The Incident Commander is a powerful role in the world of Incident Management. Like Flight Directors in NASA missions, they have responsibility for the decisions made and actions taken during an incident. Depending on your company’s process, they may have powers like stopping deployments, commandeering staff or even shutting down the service. Whatever they deem necessary for resolving the incident.
In many software organizations, the Incident Commander is an on-call rotation, shared amongst senior members of the engineering team. And this seems logical right? Engineering managers and senior engineers will be close to the technology involved, so are best placed to solve the issues that may arise. But have you ever considered that maybe you should be casting your net a bit wider when it comes to staffing that role?

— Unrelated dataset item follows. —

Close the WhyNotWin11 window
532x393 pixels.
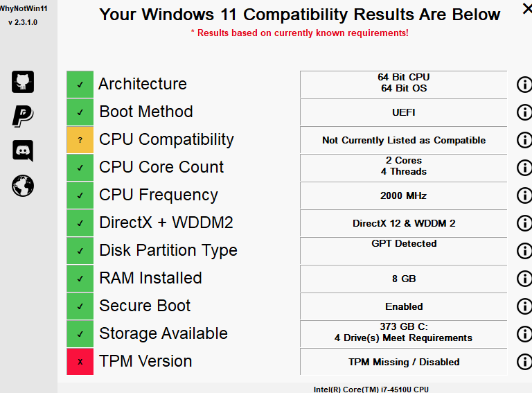point(527,9)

The excellent PagerDuty training materials distill the role of the Incident Commander down to “Keep the incident moving towards resolution”. You’ll note there’s nothing their about actually resolving the incident directly. The training materials talk instead about skills like
- Clear communication
- Rapid decision making
These are skills you should expect across your entire organization, and certainly ones that you would want to foster. Incident Command is an excellent way for people to exercise those skills, and limiting that opportunity to just your senior technical staff does a disservice to the whole company. In fact, at Slack we encourage members of the Developer Relations team to take part in the incident process.
If you staff up your Incident Command rotation with Product Managers, Salespeople, Customer Support Reps and others, then those people will be less drawn to directly solving the problem, letting engineers act as the subject matter experts and leaving the Incident Commander to focus on their primary role - coordinating the response.
Beyond just tapping into the leadership talents of your whole organization, there’s other benefits to sharing the responsibility of incident command, so let’s talk about those.
Whilst it is logical to think that good incident commanders will also be good engineers, it ignores what the role of the incident commander actually is. Put simply, incident commanders shouldn’t be solving the issue directly.
I can’t speak for everyone of course, but I know that for myself, a problem is an extremely tempting thing. I love to solve puzzles, and sometimes an incident is a ready made puzzle. But when I’m running an incident, I must constantly resist the urge to jump in. Instead, I remind myself that my role is to co-ordinate the response, because if I get too into the weeds of a proposed solution, I’m more likely to take my eye off the bigger picture of the incident.
As I mentioned earlier, as folks in Product or Sales are likely to be further removed from the technical architecture, the likelihood they’ll be tempted to offer solutions is minimized.
On-call rotations in technology companies are typically only expected in the Engineering organization, but since the IC rotation involves being on-call, this expectation is shared more broadly, meaning more of your organization understands and empathizes with being on-call.
And in a similar vein, if your customer facing teams are directly involved in your incident management process, they’ll be in a much better position when it comes to discussing that process with their peers and with customers.
Many companies provide root cause analysis documents to customers after major incidents. Imagine how much more empowered your sales and support teams would be if they could speak to how the incident was run when sharing that RCA with customers.
The final point applies not just to incident teams, but organizations more generally. You know the expression “When all you have is a hammer, everything looks like a nail”? The same can be said about your incident process. If everyone involved in the incident process is an engineer, then your process will bias itself towards engineering solutions.
Now whilst the solution to a technical incident is likely to be technical, the same doesn’t need to be true for the process. By diversifying your rotation of incident commanders, you’re adding a fresh set of eyes to the process and will therefore create opportunities for new ways of approaching incidents to emerge.
You might be wondering how to go about building a more diverse team of responders. Every organization will have a different approach, but I’d suggest the following -
- Speak to the leadership of the relevant departments to get buy-in. Explain the benefits to their teams, but also the company as a whole. Incident Response will need to be considered part of the person’s role, not something that gets in the way of “actual work” that will need to be completed in addition to incidents, otherwise you’re contributing to burnout.
- Invite those that are interested in helping out to observe some incidents, either live or through recordings / channel history.
- If they’re still excited at the prospect, it’s time to start training them up. You can use the PagerDuty training materials as a template if you don’t already have a process for this. Although regardless of the background of your commanders, training is a good idea.
- Run some mock training incidents. At Slack we do a tabletop exercise as part of the IC training process.
- Let your trainees then shadow some real incidents
- Add them to the rotation and see how it goes!
- As the leader of your incident response program, be sure to note their contributions when it comes to performance reviews
I’ve been an incident commander at Slack for over a year now and I can honestly say I’ve learned so much about leadership, communication and system architecture because of the role I play in incidents here. It’s a fantastic experience that I would recommend to anyone, so please do encourage others to try it out, they’ll thank you for it.